### Problem set
1. In the passage about Sean Reinert, in what year did Cynic release *Focus*?
2. Please reproduce the passage about Sean Reinert, starting with "Sean Reinert grew" and going on through "his contribution was.".
3. Write the next part of the passage about drummer Sean Reinert, picking up after its final sentence.

### Excerpted text
Sean Reinert grew up in Southern California and came to international attention as the drummer on Death's *Human* (1991) — a record that introduced jazz-fusion harmonic and rhythmic vocabulary into death metal at a moment when the genre was still consolidating its identity. His subsequent work with Cynic on *Focus* (1993) — with its jazz-derived polyrhythm, swing-influenced ghost notes, vocoded vocals, and ethereal guitar tones — remains one of the most sonically radical achievements in metal history. Reinert passed away in January 2020; his death prompted an outpouring from the metal community that underscored how foundational his contribution was.

### Provided material
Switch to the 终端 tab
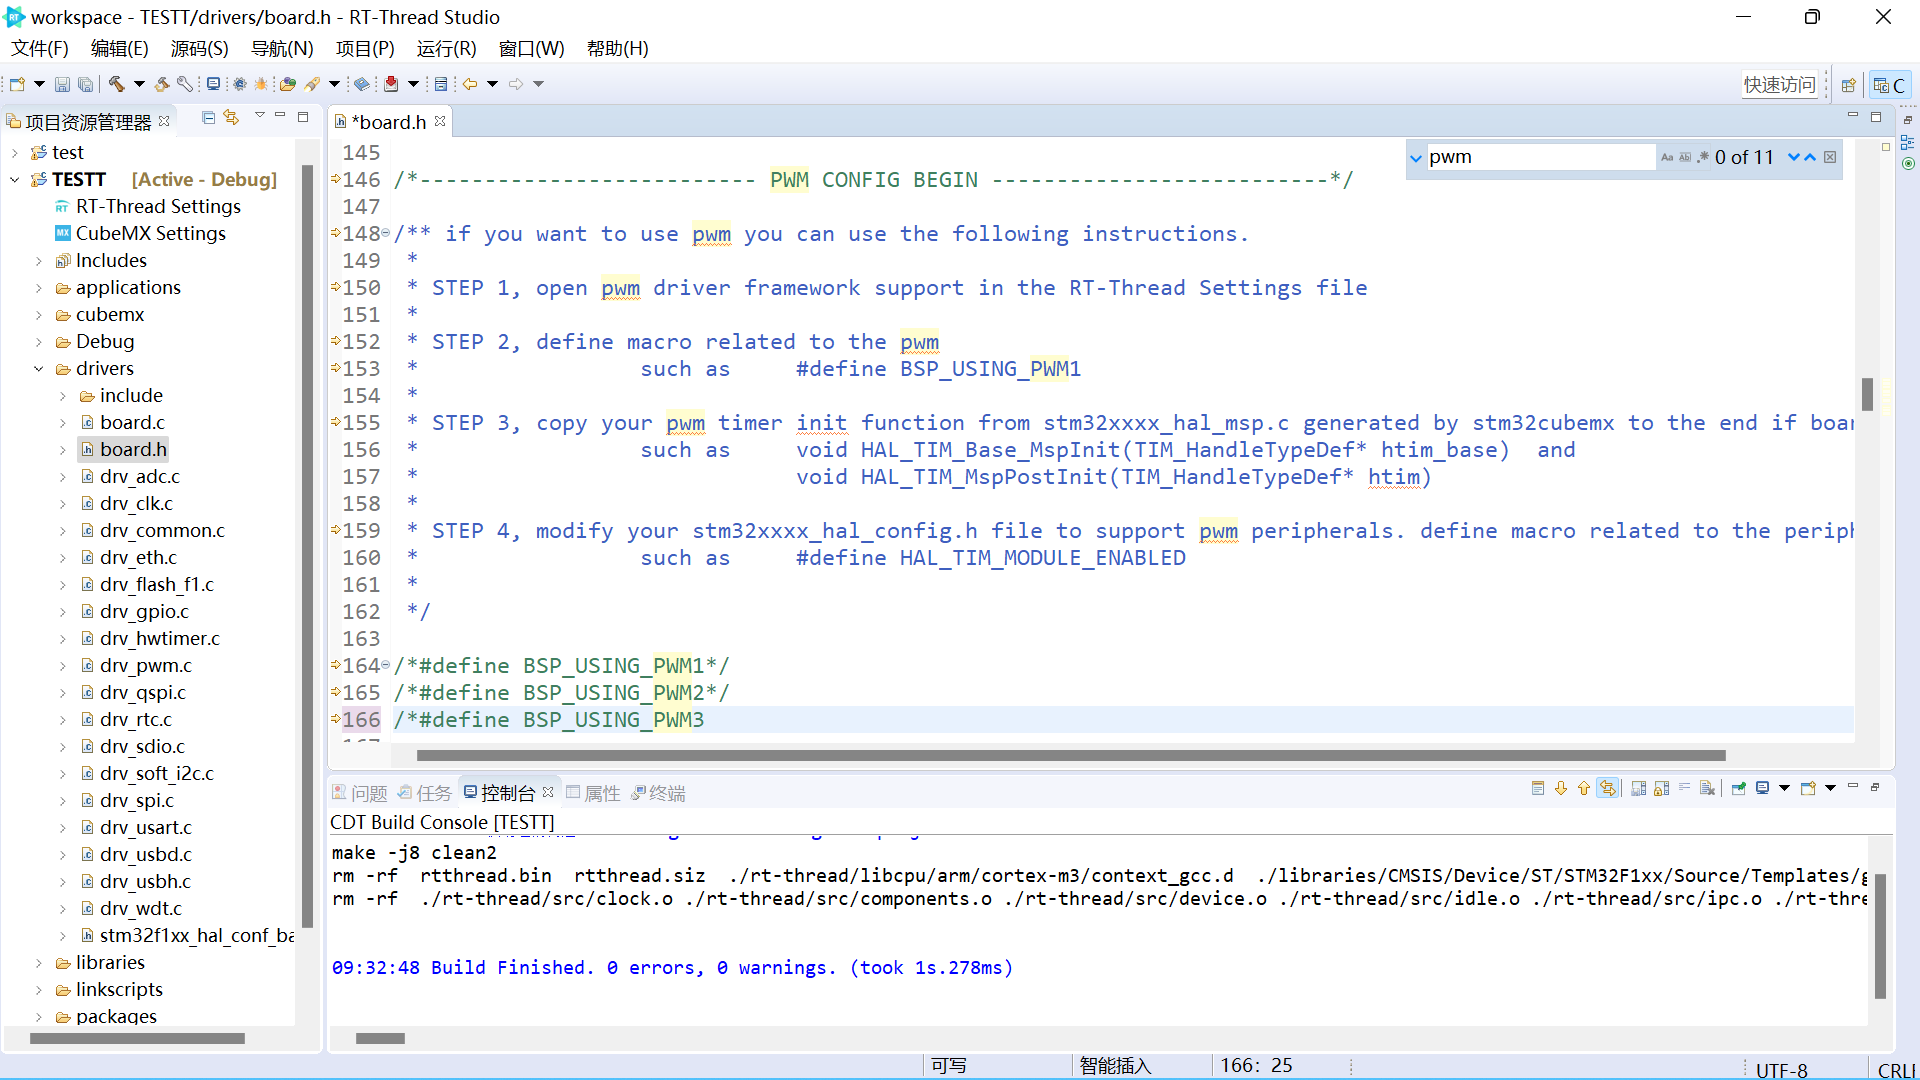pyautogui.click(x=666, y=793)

* * *

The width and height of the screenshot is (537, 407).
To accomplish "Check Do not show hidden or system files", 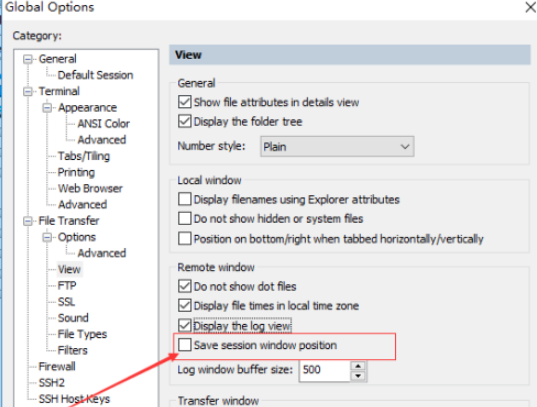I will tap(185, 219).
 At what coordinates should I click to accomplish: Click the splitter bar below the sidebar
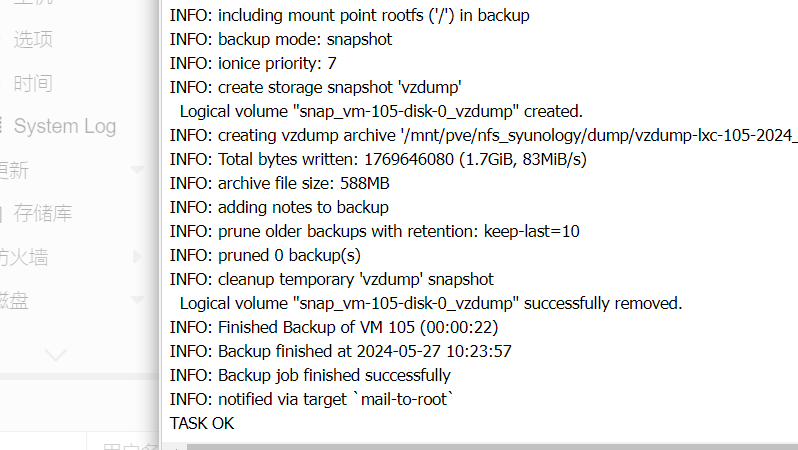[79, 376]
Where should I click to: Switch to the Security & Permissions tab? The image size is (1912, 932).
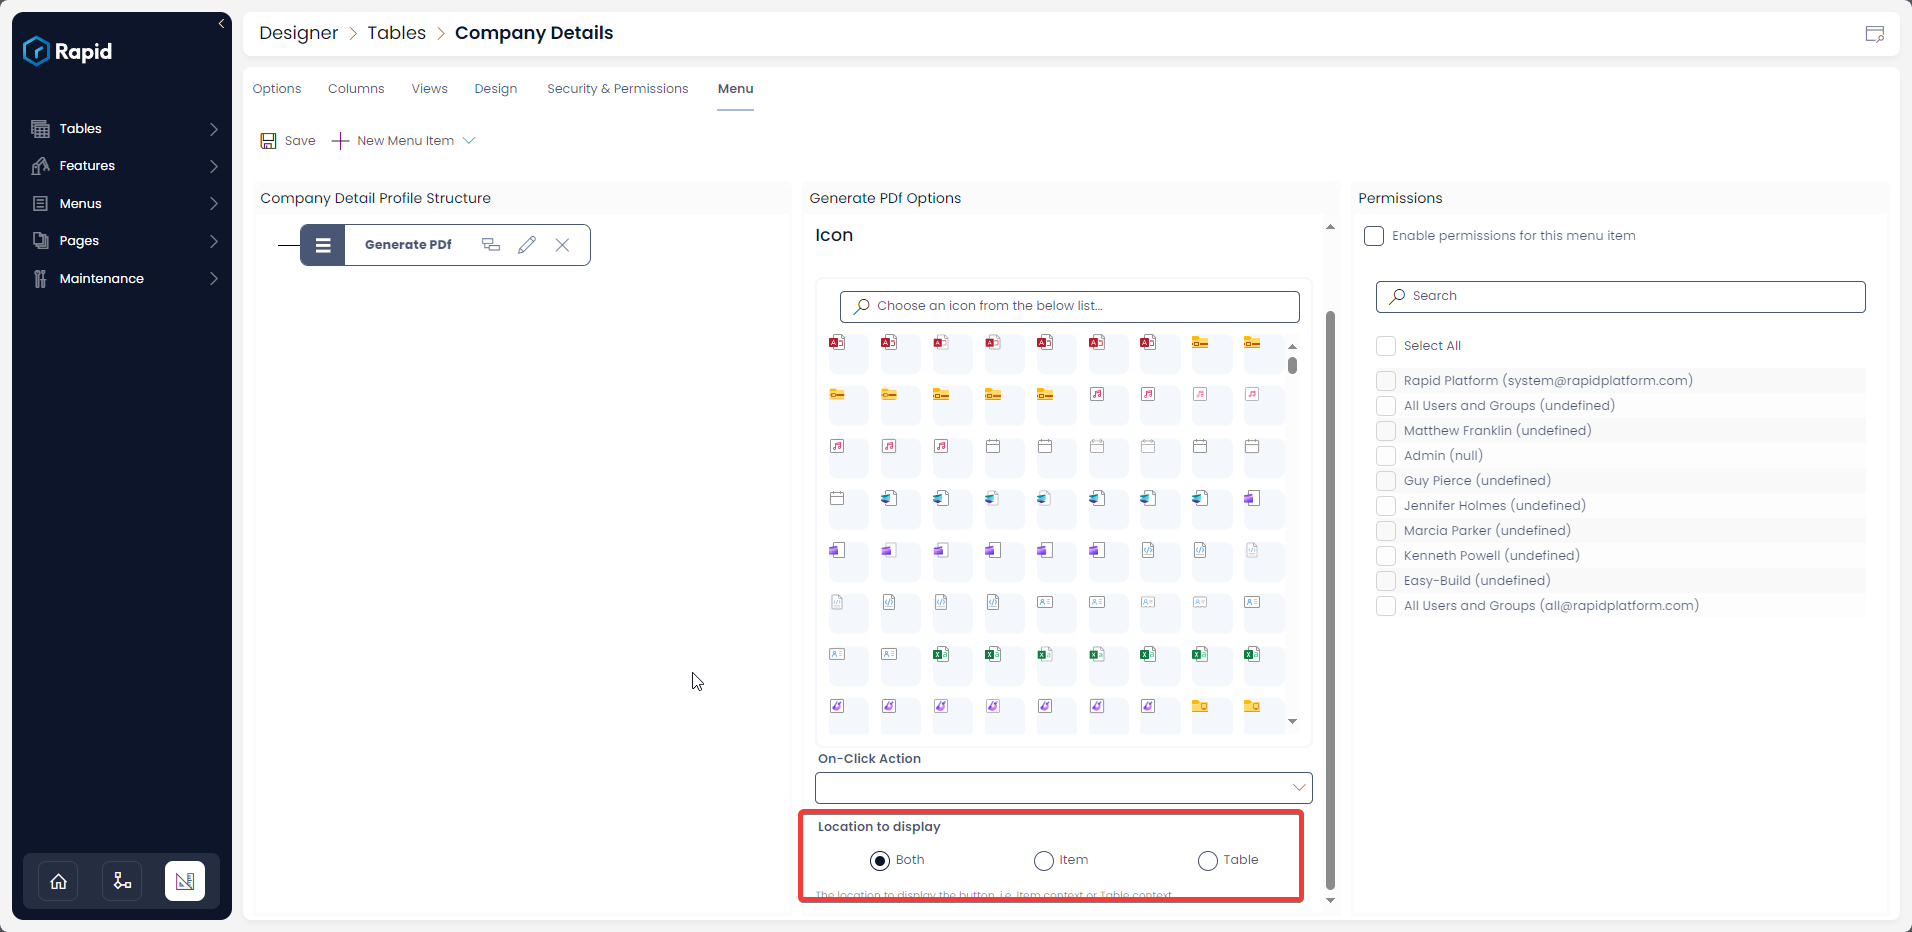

* * *

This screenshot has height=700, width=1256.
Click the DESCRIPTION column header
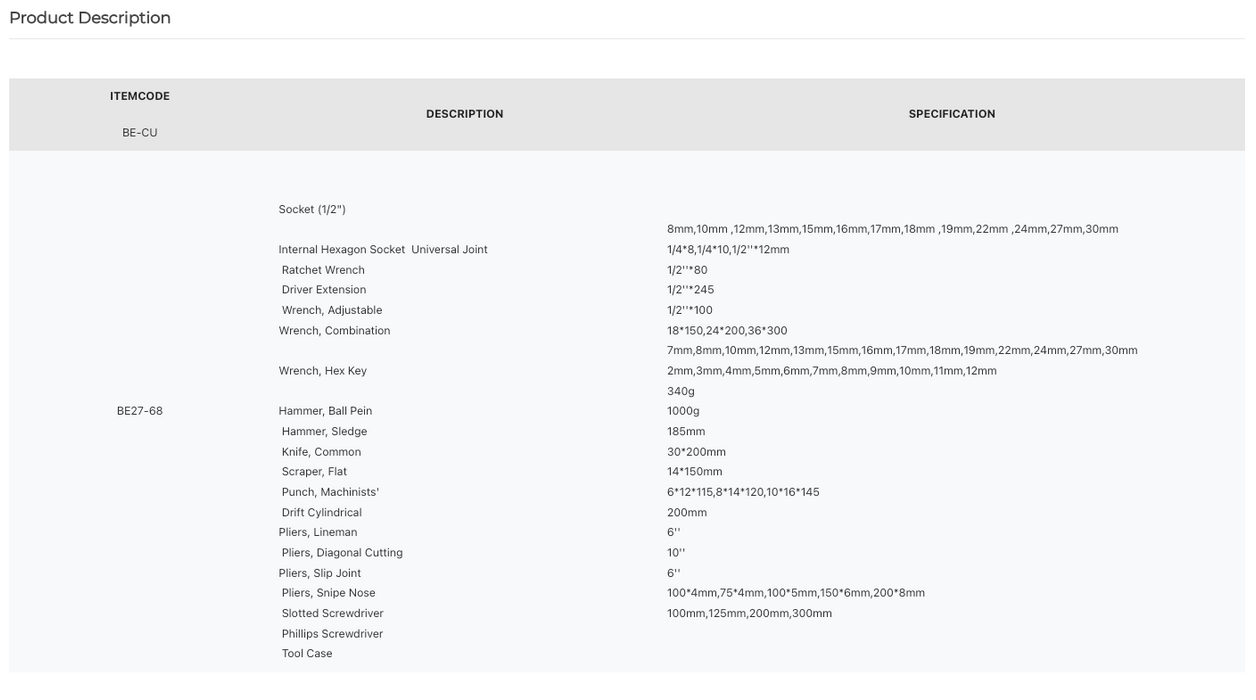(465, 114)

### Results in order
1. 1993

2.
Sean Reinert grew up in Southern California and came to international attention as the drummer on Death's *Human* (1991) — a record that introduced jazz-fusion harmonic and rhythmic vocabulary into death metal at a moment when the genre was still consolidating its identity. His subsequent work with Cynic on *Focus* (1993) — with its jazz-derived polyrhythm, swing-influenced ghost notes, vocoded vocals, and ethereal guitar tones — remains one of the most sonically radical achievements in metal history. Reinert passed away in January 2020; his death prompted an outpouring from the metal community that underscored how foundational his contribution was.

3.
Martin Lopez was born in Cuba and grew up in Sweden, where he absorbed the country's rich progressive rock and jazz traditions alongside death metal. After brief stints with Amon Amarth and Marduk, he joined Opeth in 1997 and appeared on six studio albums through 2005, including *Blackwater Park* (2001) and *Ghost Reveries* (2005) — widely considered two of progressive death metal's greatest records. Lopez departed due to health issues in 2006; he later played with Soen and continued recording projects.

## Playing Style

Sean Reinert's technique is rooted in jazz fusion — his ability to navigate between brutal death metal sections and intricate jazz-time passages within the same composition defined Cynic's identity and influenced a generation of progressive metal drummers. His ghost note vocabulary, odd-meter fluency, and dynamic sensitivity were unlike anything in death metal at the time. On *Human*, he gave Chuck Schuldiner's compositional ambitions the rhythmic intelligence they demanded.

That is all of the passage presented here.